Postby Marie777 » Fri Dec 16, 2016 8:42 pm

I don't wish to become embroiled in a free for all
If it's OK with all concerned, I would just like to "stick up" for a street were I spent many
Happy years from 1938 until 1969 I am thinking back to all the ladies, with their buckets of
Hot water boiled in pans and kettles on the gas ring, patiently scrubbing the steps and pavements, polishing the brass and then getting ready for the evening meal, the children,me being one of them, coming home from school,straight to the cupboard for whatever was there to eat while dinner was cooking.Calling for friends and chatting to their mothers while they finished whatever they were doing, I just can‘t remember one mother who was at work at that time maybe it's a memory lapse,but that's how it was to me.

No story to tell of the children not being safe because of the traffic, there was very little, cars belonged to people with money. We, the girls played rounders,the boys football and the young ones never got lost, if they did nobody panicked and thought somebody had taken them. We would go out looking and find them within minutes. The park was a favourite place to play, I may be wearing those "rose colored glasses"but I never felt unsafe anywhere.OK Maybe the bridge by the Danish Bacon was a bit scary but that was because of the steam from the engines leaving Kirkdale Station.

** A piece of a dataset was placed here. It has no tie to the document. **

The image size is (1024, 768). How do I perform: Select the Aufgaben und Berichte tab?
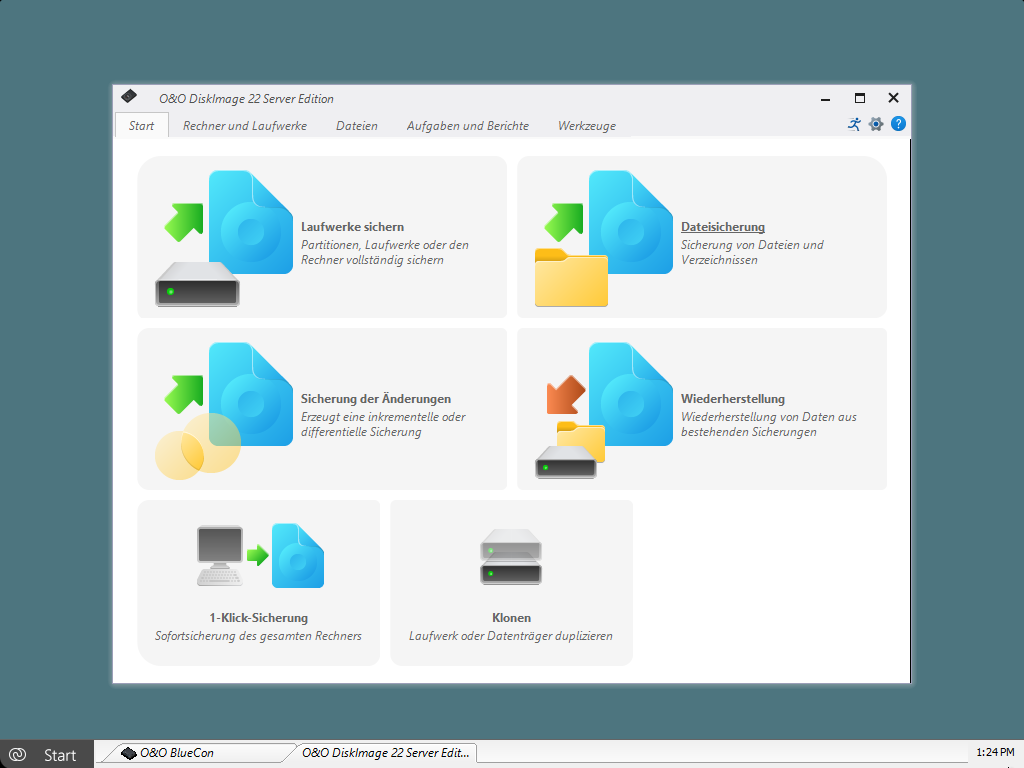pos(467,126)
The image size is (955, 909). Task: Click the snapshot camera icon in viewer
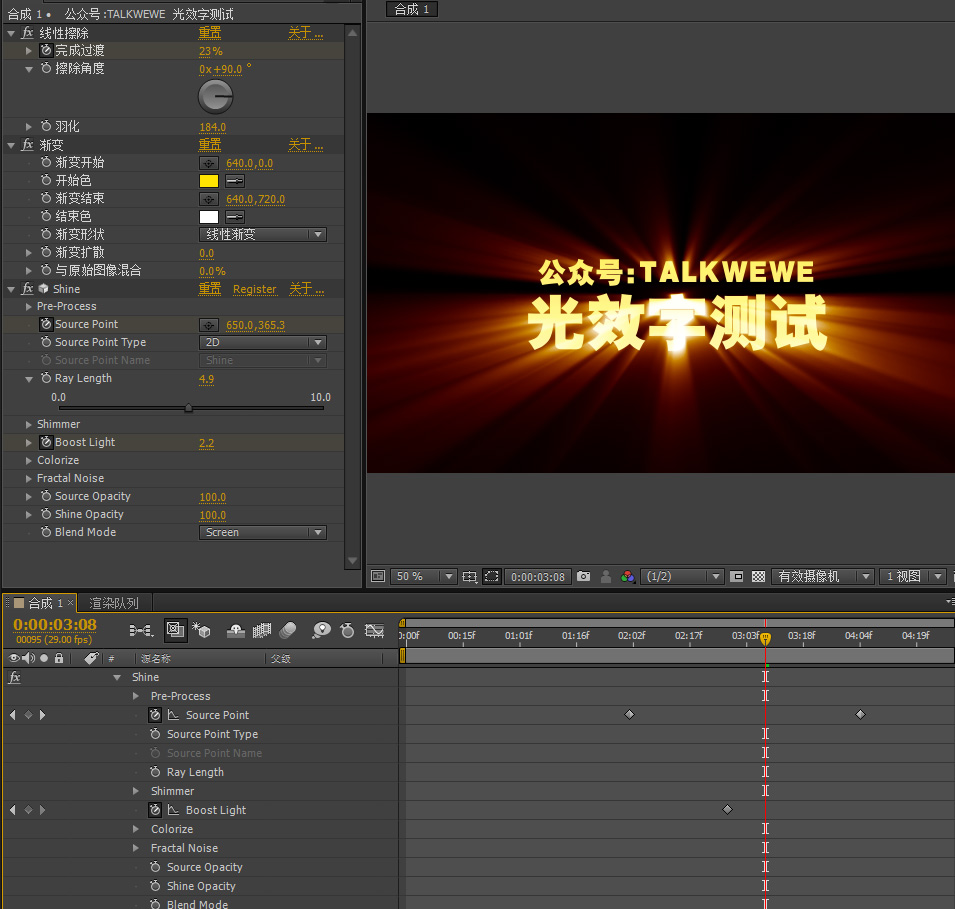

Sorry no time for more but it would take a week to tell of all the fun and good times in OLIVIA
STREET. Yes it was a back yard toilet, scrubbed until the wood was white, and a bath hanging on a nail on the back yard wall. Yes, we had many uses for the Liverpool Echo and would I change anything if I could, NO not a thing. I am so grateful for the memories the education in knowing how to cope, it has come in handy over the years. Thank you for reading. Just saw this as an opportunity to express the pleasure I feel when reminded of my childhood days. Not intending to agree or disagree with anybody. It was My Way.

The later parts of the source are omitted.